The record does not sustain this contention. In the first place the objection was newer made that the execution of the mortgage had not been proved, or that its execution was denied under oath, either at the trial or in the pleadings. In the amended petition plaintiff alleged that he did not know and could not, without seeing the original mortgage, say whether he had signed, but if he did sign it, his signature was procured by fraud, etc.
Answer to the petition of Brown did contain a general denial, but this was modified by the further allegations of fraud, etc. Neither pleading was verified, so that the execution of the mortgage not being denied under oath, the execution stood admitted under section 287, C. O. S. 1921 (220, O. S. 1931).
Furthermore, Charles K. Posey, testifying in his own behalf, as shown by the record (C.-M. P. 179), admitted signing the mortgage.
In reference to the lease and mortgage, after stating that they were not signed on the night of June 26th, he testified:
"Q. Charlie, can you say whether you was in the bank or at Stanley Brown's house or in Tulsa the next day when you signed the papers? A. I signed the papers the next morning. Q. The next morning? A. Yes, sir."
And again, in answer to a question by the court:
"By the Court: Q. Where did you sign that instrument? A. At his house, the next morning."
The court did err in excluding the mortgage in the first instance, but the error was in favor of plaintiffs in error and brought about by them.
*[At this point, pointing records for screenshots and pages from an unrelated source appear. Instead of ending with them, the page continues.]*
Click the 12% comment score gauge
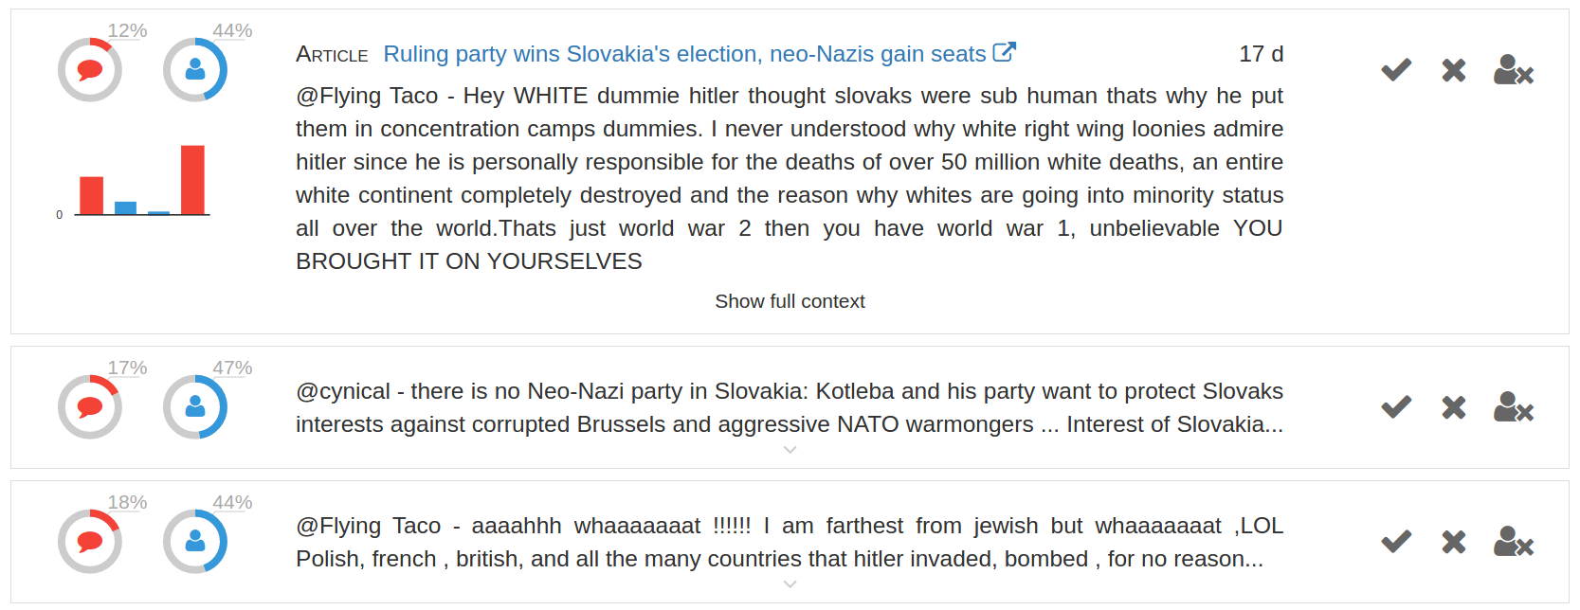1580x610 pixels. tap(90, 70)
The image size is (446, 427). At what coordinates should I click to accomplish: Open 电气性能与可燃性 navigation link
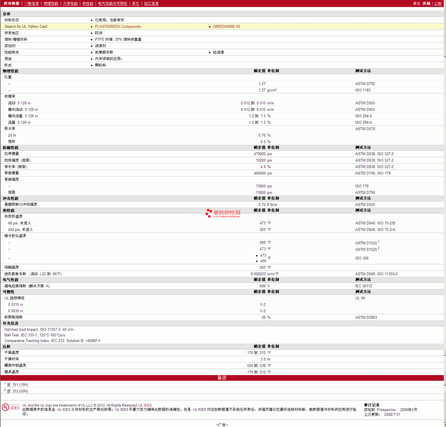112,3
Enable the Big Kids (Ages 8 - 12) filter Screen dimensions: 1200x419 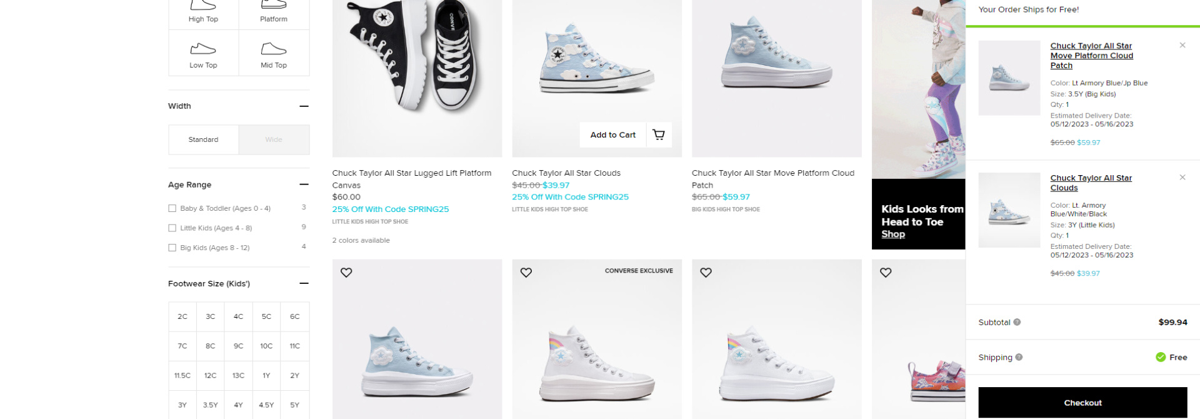pyautogui.click(x=172, y=247)
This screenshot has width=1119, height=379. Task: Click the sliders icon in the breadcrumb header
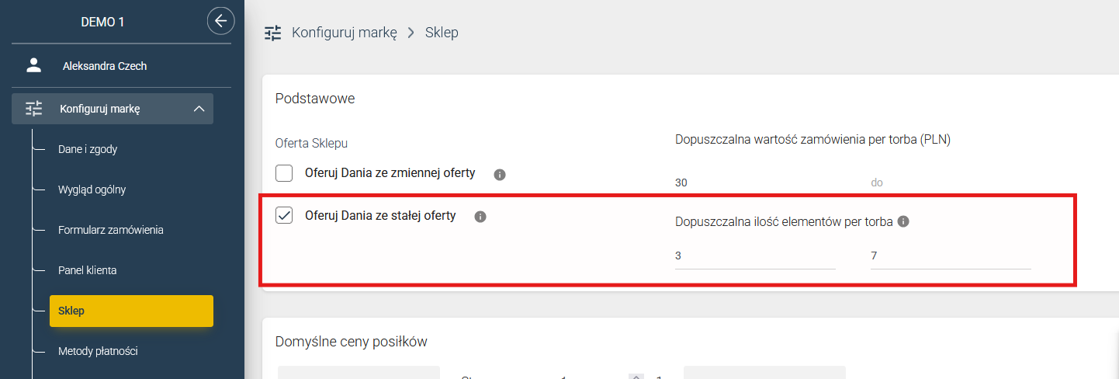[272, 33]
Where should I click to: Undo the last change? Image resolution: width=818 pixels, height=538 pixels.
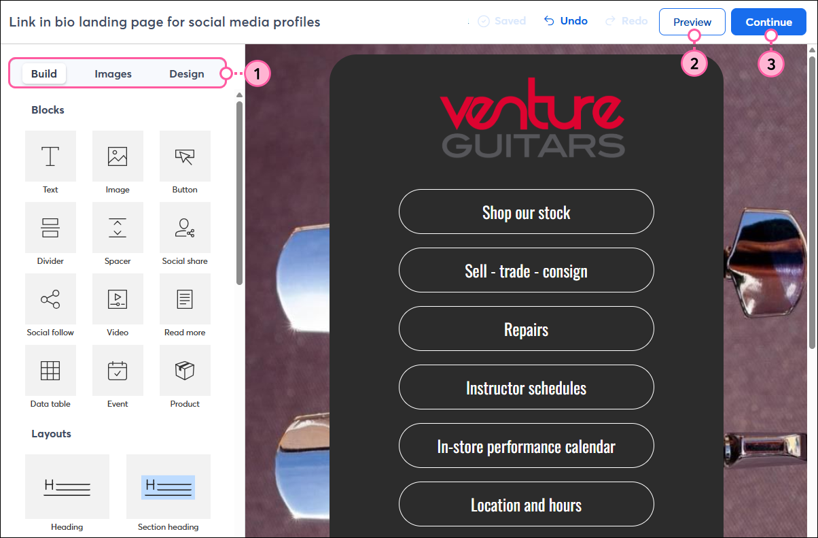pyautogui.click(x=566, y=20)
Of this they have no right to complain. Plaintiffs in error were not prejudiced by the action of the court in later admitting the mortgage in evidence. Its legality and the extent thereof were questions of law for the court to determine.
It is not now contended that the mortgage, if properly executed, was not legal and binding to the extent of the actual damages proven, viz., the actual cash rental value of the property for the two years involved as found by the jury and adopted by the court, at $1,680 per year.
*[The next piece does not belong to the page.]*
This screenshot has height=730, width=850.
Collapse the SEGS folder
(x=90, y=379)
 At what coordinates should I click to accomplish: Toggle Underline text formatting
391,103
It is next contended that a new trial should have been granted upon the amended motion setting up accident and surprise and newly discovered evidence.
The evidence relied upon was not newly discovered, for the record discloses that counsel for plaintiffs in error knew about it, knew the witness who it is claimed would testify to it, and had his written statement thereto in his possession long before the trial.
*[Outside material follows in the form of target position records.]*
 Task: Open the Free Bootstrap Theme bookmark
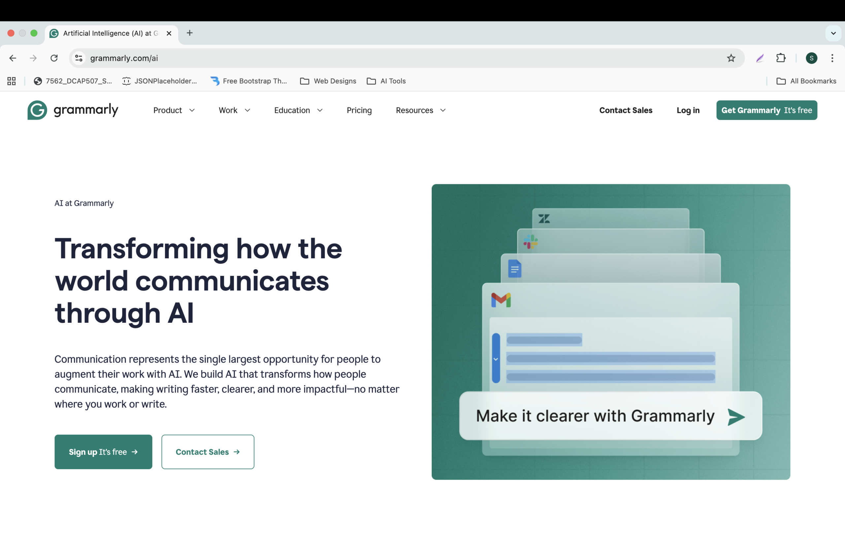click(249, 81)
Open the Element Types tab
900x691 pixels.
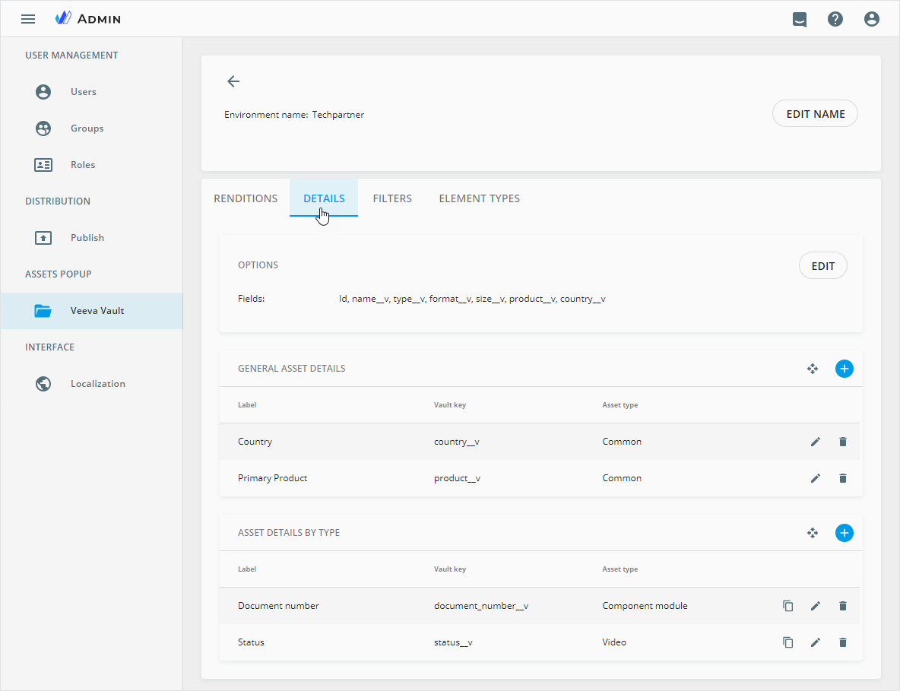click(x=480, y=198)
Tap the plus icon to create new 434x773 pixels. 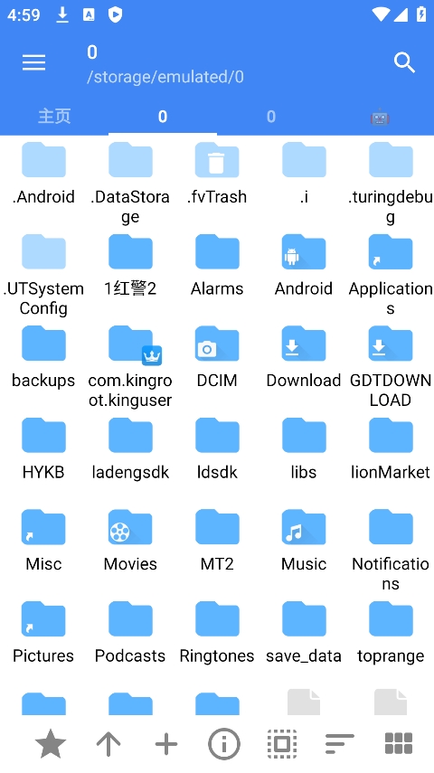pos(166,743)
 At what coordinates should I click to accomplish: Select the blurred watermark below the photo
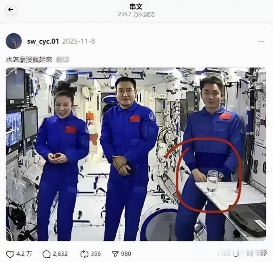tap(242, 253)
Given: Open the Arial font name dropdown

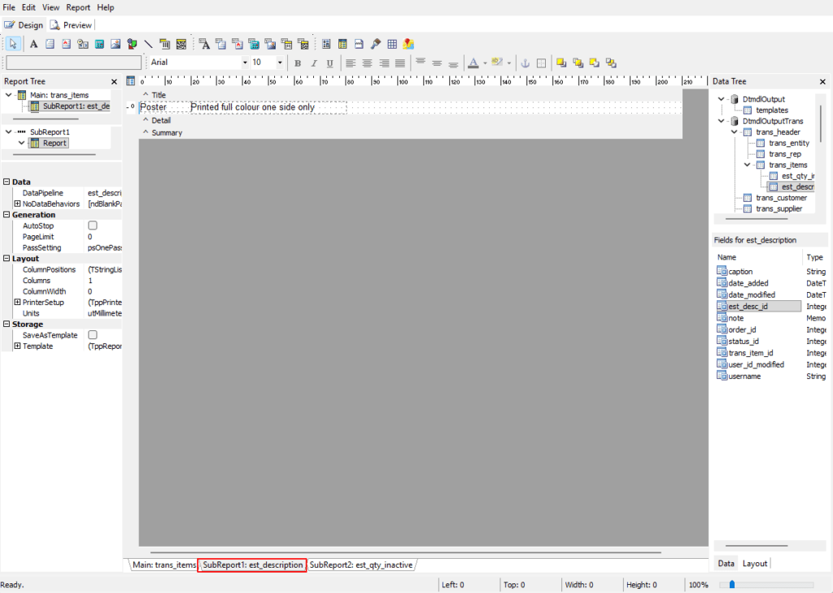Looking at the screenshot, I should [245, 63].

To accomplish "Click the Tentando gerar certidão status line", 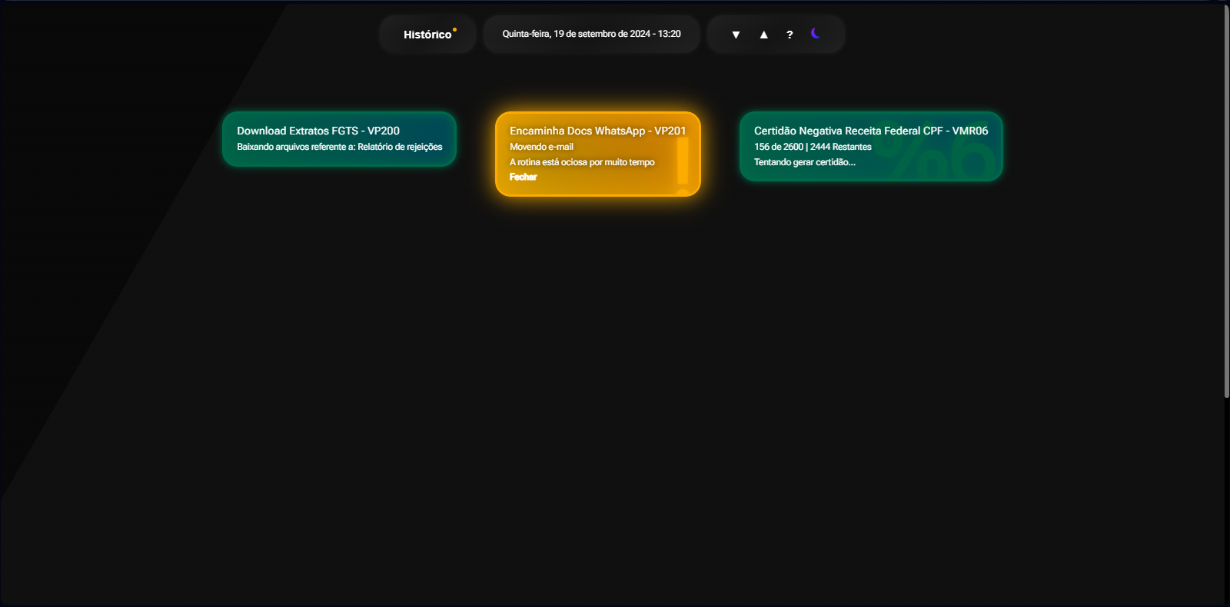I will click(x=804, y=162).
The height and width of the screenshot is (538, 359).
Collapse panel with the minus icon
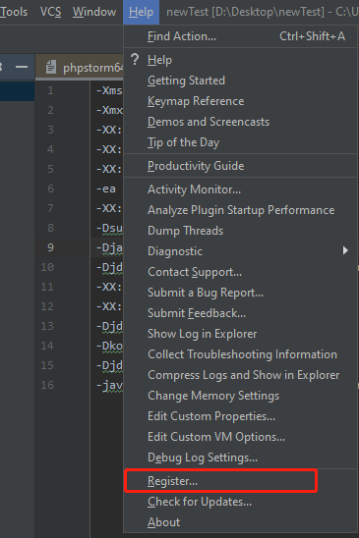[22, 67]
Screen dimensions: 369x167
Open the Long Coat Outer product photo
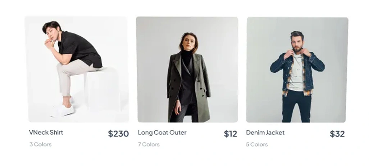[187, 69]
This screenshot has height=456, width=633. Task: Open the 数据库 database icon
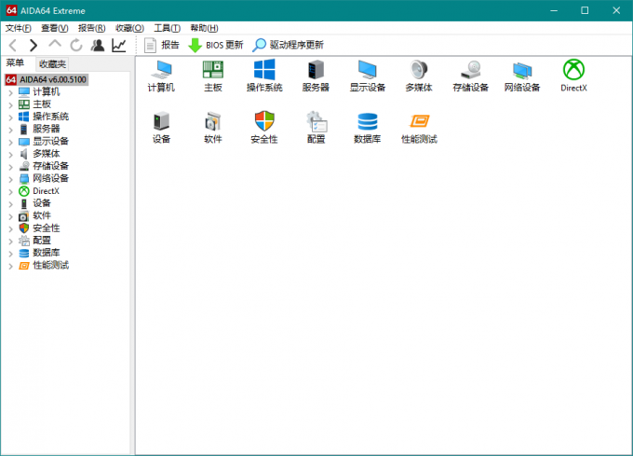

The real claim is that because of the illness of this witness he could not attend the trial, and that counsel, though knowing of his illness, expected him to be able to attend the trial until the last day, but was disappointed in that the illness became more severe and plaintiffs were, thereby unavoidably deprived of the benefit of his testimony.
The evidence was cumulative in its nature and not sufficient to support a motion for new trial had it been newly discovered evidence.
Counsel for plaintiffs in error, although he knew before he closed his case that the witness would not be able to attend the trial, made no effort to obtain a continuance or postponement of the trial in order to obtain the testimony, made no suggestion to the court whatever as to the absence, or even existence of such witness. Evidently counsel considered the testimony as not essential. Furthermore plaintiffs in error could have asked that the witness be called and his testimony given at any time before the court entered his final judgment, as, after all, this being a case in equity and the findings and verdict of the jury being advisory only, and the questions of fraud, etc., being questions finally for the court, the testimony of said witness doubtless would have been admitted by the court at the same time he admitted the mortgage had it been requested.
There was no error in overruling the motion for new trial. The judgment is not against the clear weight of the evidence and no substantial error appears.
The judgment is, therefore, affimed.
SWINDALL, McNEILL, OSBORN, BAYLESS, BUSBY, and WELCH, JJ., concur. CULLISON, V. C. J., and ANDREWS, J., absent.